Which of the following does not
correctly explain how scalar quantities relate to directions? (A) Scalar quantities include those
for which a direction is meaningless. (B) Scalar quantities include those
that have no particular direction. Or (C) scalar quantities include
those that have a particular direction.

Let’s start by recalling a
definition of scalar quantity. A scalar quantity is a quantity
which is fully defined by a magnitude and a unit. We can compare this to a vector
quantity, which is a quantity that is fully defined by a magnitude, a direction, and
a unit. The length of this line is an
example of a scalar quantity. It can be defined by just a number
and a unit, 10 centimeters, for example.

This arrow, on the other hand, is
not very well described by a scalar quantity. We could say that the magnitude of
the arrow is its length. But it also has a very clear
direction associated with it. This is why we use arrows to
represent vector quantities. We could say that the arrow
represents, say, a displacement of 10 centimeters to the right. This makes displacement a vector
quantity. It includes information about
direction as well as having a magnitude.

Now we’ve defined these two terms,
let’s take another look at the statements we’ve been given. Statement (A) says that scalar
quantities include those for which a direction is meaningless. This statement is correct. For example, consider
temperature. It only makes sense to describe the
temperature of a beaker of water in terms of a magnitude and a unit, for example, 60
degrees centigrade. We would never say that it had a
temperature of 60 degrees centigrade upward or 60 degrees centigrade south. Temperature is a scalar quantity,
and assigning it a direction is meaningless.
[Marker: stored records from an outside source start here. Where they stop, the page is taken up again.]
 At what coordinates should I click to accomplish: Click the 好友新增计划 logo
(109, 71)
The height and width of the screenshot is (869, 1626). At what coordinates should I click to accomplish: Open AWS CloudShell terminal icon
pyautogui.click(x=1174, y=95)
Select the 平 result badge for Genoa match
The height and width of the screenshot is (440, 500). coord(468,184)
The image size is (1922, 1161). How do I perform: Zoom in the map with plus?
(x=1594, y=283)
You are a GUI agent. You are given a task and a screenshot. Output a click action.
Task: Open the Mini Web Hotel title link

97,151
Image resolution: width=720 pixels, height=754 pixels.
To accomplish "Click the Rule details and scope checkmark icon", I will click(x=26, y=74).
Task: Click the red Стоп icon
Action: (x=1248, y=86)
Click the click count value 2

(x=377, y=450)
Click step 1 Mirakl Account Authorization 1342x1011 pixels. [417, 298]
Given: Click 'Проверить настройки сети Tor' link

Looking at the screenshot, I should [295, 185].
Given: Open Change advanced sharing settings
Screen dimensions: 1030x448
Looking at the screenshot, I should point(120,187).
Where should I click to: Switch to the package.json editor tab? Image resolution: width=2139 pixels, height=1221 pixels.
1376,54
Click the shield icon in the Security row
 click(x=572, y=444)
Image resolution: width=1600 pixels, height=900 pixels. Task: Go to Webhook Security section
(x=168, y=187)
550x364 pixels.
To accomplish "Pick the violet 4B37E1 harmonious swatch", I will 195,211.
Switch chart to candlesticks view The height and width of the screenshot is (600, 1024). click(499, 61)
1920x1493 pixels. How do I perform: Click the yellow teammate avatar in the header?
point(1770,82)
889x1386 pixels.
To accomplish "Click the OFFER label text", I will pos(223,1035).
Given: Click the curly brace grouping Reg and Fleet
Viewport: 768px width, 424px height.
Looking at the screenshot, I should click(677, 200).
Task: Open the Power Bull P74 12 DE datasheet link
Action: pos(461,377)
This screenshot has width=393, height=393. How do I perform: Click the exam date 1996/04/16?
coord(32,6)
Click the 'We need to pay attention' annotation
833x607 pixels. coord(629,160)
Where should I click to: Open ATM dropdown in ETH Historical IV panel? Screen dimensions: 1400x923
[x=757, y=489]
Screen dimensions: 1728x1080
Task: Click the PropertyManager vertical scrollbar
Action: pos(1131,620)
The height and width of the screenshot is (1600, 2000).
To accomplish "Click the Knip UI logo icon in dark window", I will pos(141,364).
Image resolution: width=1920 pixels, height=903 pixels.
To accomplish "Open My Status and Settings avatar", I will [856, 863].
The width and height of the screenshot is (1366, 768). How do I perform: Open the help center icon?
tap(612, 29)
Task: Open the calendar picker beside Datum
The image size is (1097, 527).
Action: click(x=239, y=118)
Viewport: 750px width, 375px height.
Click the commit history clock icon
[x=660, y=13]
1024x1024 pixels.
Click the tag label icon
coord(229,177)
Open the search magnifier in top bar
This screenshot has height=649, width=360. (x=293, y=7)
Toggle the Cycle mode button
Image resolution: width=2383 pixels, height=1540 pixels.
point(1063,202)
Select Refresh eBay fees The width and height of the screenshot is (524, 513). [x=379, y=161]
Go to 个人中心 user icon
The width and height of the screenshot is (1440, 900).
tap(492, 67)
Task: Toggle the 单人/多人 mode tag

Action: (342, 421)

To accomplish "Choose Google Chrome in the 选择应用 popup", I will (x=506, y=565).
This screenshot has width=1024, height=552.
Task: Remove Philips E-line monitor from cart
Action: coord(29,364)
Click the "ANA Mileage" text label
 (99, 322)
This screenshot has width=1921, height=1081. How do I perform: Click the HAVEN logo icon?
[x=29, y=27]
Remember, the question is asking us
which of these statements does not correctly explain how scalar quantities relate to
directions. Since statement (A) is true, this
means it is not the answer to the question.

Let’s now take a look at statement
(B). Scalar quantities include those
that have no particular direction. Now, this statement is also
true. As another example, let’s think
about the distance between two places. For example, we could say that the
bank is at a distance of two kilometers from our house, without indicating the
direction we’d have to walk in to get there. This means that distance is a
scalar quantity.

Now, in this situation, a direction
wouldn’t be completely meaningless. We could talk about the direction
we’d have to walk in to get from our house to the bank. But the distance itself is still
just two kilometers. Distance is a scalar quantity, and
it has no particular direction. This means that statement (B) is
correct. So it’s not the answer to the
question.

So we find that the only incorrect
statement is statement (C). Scalar quantities include those
that have a particular direction. Now, this is not true. If a quantity has a particular
direction, then it must be a vector quantity. For example, if we described the
bank as being two kilometers east from the house, then this would in fact be an
expression of a vector quantity called displacement, rather than the scalar quantity
called distance.

So option (C) is the final answer
to our question. The statement “Scalar quantities
include those that have a particular direction” does not correctly explain how
scalar quantities relate to direction.